-- Provided data follows --
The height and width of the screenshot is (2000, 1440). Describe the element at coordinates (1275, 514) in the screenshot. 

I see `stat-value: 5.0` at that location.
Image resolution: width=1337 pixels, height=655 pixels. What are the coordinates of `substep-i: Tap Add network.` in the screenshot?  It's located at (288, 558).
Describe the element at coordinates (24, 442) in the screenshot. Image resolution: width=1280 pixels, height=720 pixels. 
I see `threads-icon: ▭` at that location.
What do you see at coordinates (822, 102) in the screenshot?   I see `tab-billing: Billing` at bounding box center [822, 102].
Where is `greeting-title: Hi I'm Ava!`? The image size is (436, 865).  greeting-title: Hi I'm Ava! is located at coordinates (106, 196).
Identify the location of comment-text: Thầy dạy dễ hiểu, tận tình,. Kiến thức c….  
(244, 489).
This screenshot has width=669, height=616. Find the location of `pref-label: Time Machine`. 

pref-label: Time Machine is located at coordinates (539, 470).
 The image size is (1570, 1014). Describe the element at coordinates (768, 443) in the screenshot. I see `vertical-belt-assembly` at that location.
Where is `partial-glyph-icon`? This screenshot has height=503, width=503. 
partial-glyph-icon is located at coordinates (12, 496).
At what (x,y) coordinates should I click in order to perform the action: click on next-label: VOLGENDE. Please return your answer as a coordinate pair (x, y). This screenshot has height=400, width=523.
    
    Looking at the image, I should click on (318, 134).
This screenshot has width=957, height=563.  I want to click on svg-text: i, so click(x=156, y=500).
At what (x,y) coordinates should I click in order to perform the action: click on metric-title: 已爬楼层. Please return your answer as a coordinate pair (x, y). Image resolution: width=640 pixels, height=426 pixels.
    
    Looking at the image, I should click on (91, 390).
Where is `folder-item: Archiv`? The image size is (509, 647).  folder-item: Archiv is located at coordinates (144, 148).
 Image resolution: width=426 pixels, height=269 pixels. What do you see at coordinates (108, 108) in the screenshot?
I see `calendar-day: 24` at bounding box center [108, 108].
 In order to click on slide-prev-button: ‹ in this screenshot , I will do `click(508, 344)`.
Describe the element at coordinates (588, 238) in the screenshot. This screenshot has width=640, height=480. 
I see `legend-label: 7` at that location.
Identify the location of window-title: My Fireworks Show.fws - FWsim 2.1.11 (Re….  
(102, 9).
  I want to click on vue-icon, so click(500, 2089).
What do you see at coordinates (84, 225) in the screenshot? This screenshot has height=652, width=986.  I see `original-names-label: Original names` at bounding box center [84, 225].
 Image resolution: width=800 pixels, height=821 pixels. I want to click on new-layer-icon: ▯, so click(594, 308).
-- Provided data concluded --
== What to work on ==
Recast the part of the data that opens with the line containing "has height=503, width=503." and closes with the line containing "I want to click on vue-icon, so", both of those lines included, as a Markdown table with the columns Row and Text. Give each line its own numbered row, and leave out blank lines.

== Answer box ==
| Row | Text |
|---|---|
| 1 | Where is `partial-glyph-icon`? This screenshot has height=503, width=503.  |
| 2 | partial-glyph-icon is located at coordinates (12, 496). |
| 3 | At what (x,y) coordinates should I click in order to perform the action: click on next-label: VOLGENDE. Please return your answer as a coordinate pair (x, y). This screenshot has height=400, width=523. |
| 4 |     Looking at the image, I should click on (318, 134). |
| 5 | This screenshot has width=957, height=563.  I want to click on svg-text: i, so click(x=156, y=500). |
| 6 | At what (x,y) coordinates should I click in order to perform the action: click on metric-title: 已爬楼层. Please return your answer as a coordinate pair (x, y). Image resolution: width=640 pixels, height=426 pixels. |
| 7 |     Looking at the image, I should click on (91, 390). |
| 8 | Where is `folder-item: Archiv`? The image size is (509, 647).  folder-item: Archiv is located at coordinates (144, 148). |
| 9 |  Image resolution: width=426 pixels, height=269 pixels. What do you see at coordinates (108, 108) in the screenshot? |
| 10 | I see `calendar-day: 24` at bounding box center [108, 108]. |
| 11 |  In order to click on slide-prev-button: ‹ in this screenshot , I will do `click(508, 344)`. |
| 12 | Describe the element at coordinates (588, 238) in the screenshot. This screenshot has width=640, height=480.  |
| 13 | I see `legend-label: 7` at that location. |
| 14 | Identify the location of window-title: My Fireworks Show.fws - FWsim 2.1.11 (Re….   |
| 15 | (102, 9). |
| 16 |   I want to click on vue-icon, so click(500, 2089). |